In a bold editorial for the New York Times, Boston University law professor Jed Handelsman Shugerman criticized Manhattan District Attorney Alvin Bragg’s prosecution of  President Donald Trump, labeling it a “historic mistake.” Shugerman’s critique centered on the charges against Trump, which arose from payments made during the 2016 election to allegedly silence allegations of an affair, a move purportedly made to avoid influencing the election outcome.

Shugerman argued that the pursuit of Trump for alleged federal election offenses is a legal overreach. In his opinion piece titled “I Thought the Bragg Case Against Trump Was a Legal Embarrassment. Now I Think It’s a Historic Mistake,” he wrote about his concerns over the vagueness of the allegations and the unprecedented application of state law.

According to Shugerman, “Their vague allegation about ‘a criminal scheme to corrupt the 2016 presidential election’ has me more concerned than ever about their unprecedented use of state law and their persistent avoidance of specifying an election crime or a valid theory of fraud.”

The case against Trump, initially seen as a potential misdemeanor involving falsified business records, has escalated. Bragg’s team has attempted to link these charges to more severe violations of federal election law and state tax fraud. However, Shugerman remains skeptical of the linkage, saying the internal nature of the alleged falsifications and questioning their relevance outside the business context. “A year ago, I wondered how entirely internal business records could be the basis of any fraud if they are not shared with anyone outside the business.”

Shugerman wrote:

Instead of a theory of defrauding state regulators, Mr. Bragg has adopted a weak theory of “election interference,” and Justice Juan Merchan described the case, in his summary of it during jury selection, as an allegation of falsifying business records “to conceal an agreement with others to unlawfully influence the 2016 election.”

As a reality check: It is legal for a candidate to pay for a nondisclosure agreement. Hush money is unseemly, but it is legal. The election law scholar Richard Hasen rightly observed, “Calling it election interference actually cheapens the term and undermines the deadly serious charges in the real election interference cases…”

Eight years after the alleged crime itself, it is reasonable to ask if this is more about Manhattan politics than New York law. This case should serve as a cautionary tale about broader prosecutorial abuses in America — and promote bipartisan reforms of our partisan prosecutorial system…

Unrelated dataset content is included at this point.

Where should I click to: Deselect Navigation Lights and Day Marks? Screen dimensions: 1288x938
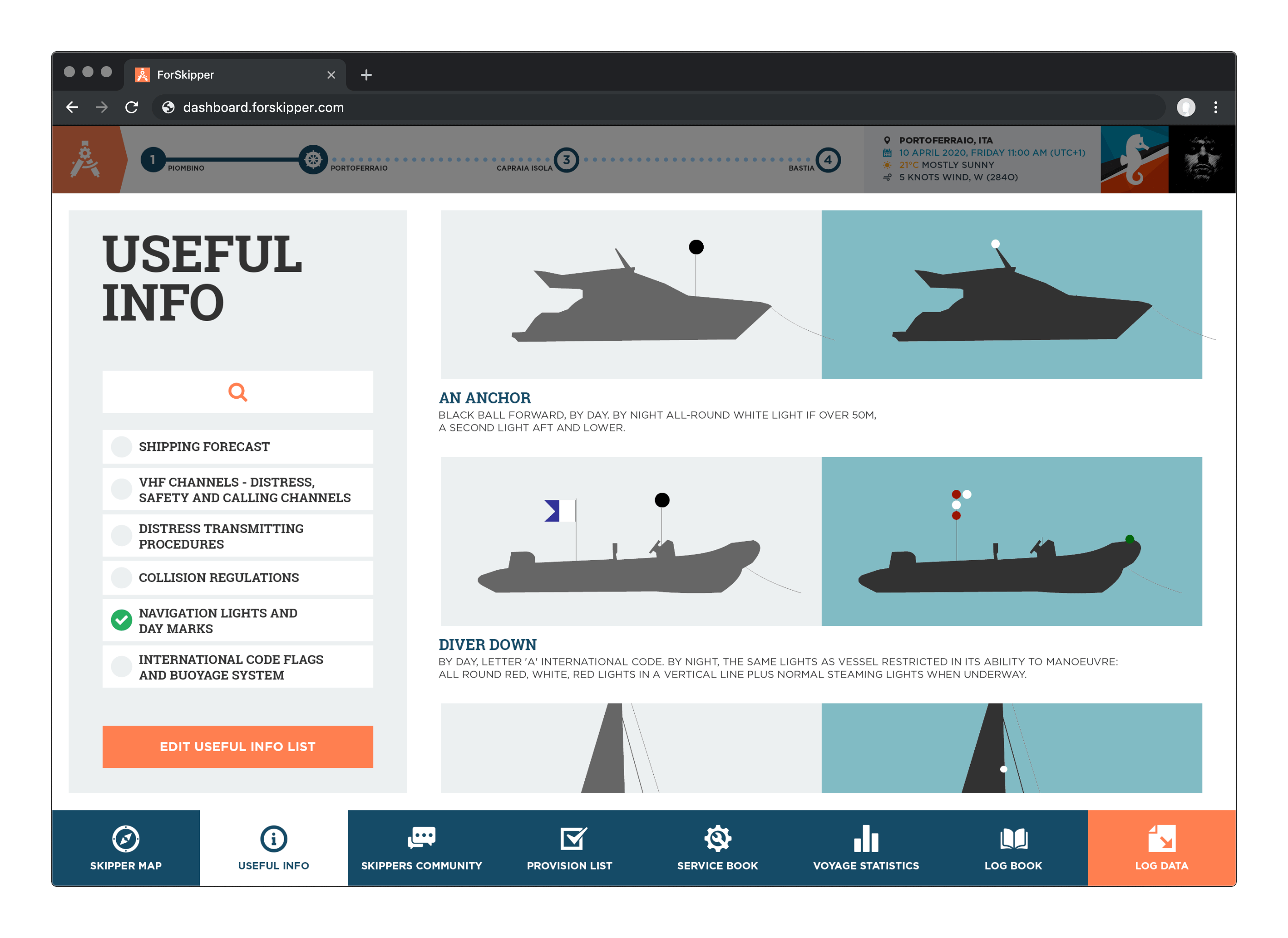pyautogui.click(x=122, y=620)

This case is still an embarrassment, in terms of prosecutorial ethics and apparent selectivity. Nevertheless, each side should have its day in court. If convicted, Mr. Trump can fight many other days — and perhaps win — in appellate courts. But if Monday’s opening is a preview of exaggerated allegations, imprecise legal theories and persistently unaddressed problems, the prosecutors might not win a conviction at all.

Further complicating the case are questions about jurisdiction and the applicability of state laws to federal election matters. Shugerman suggested that only federal prosecutors might have the jurisdiction necessary to address the alleged mis-reportings to the Federal Election Commission. “It’s not the crime; it’s the cover-up,” Shugerman reflected, pointing out that this angle might strengthen the state’s jurisdiction over the case.

Regardless of the outcome, the case is likely to be remembered as a contentious and politically charged chapter in the ongoing scrutiny of Trump’s actions before and during his presidency.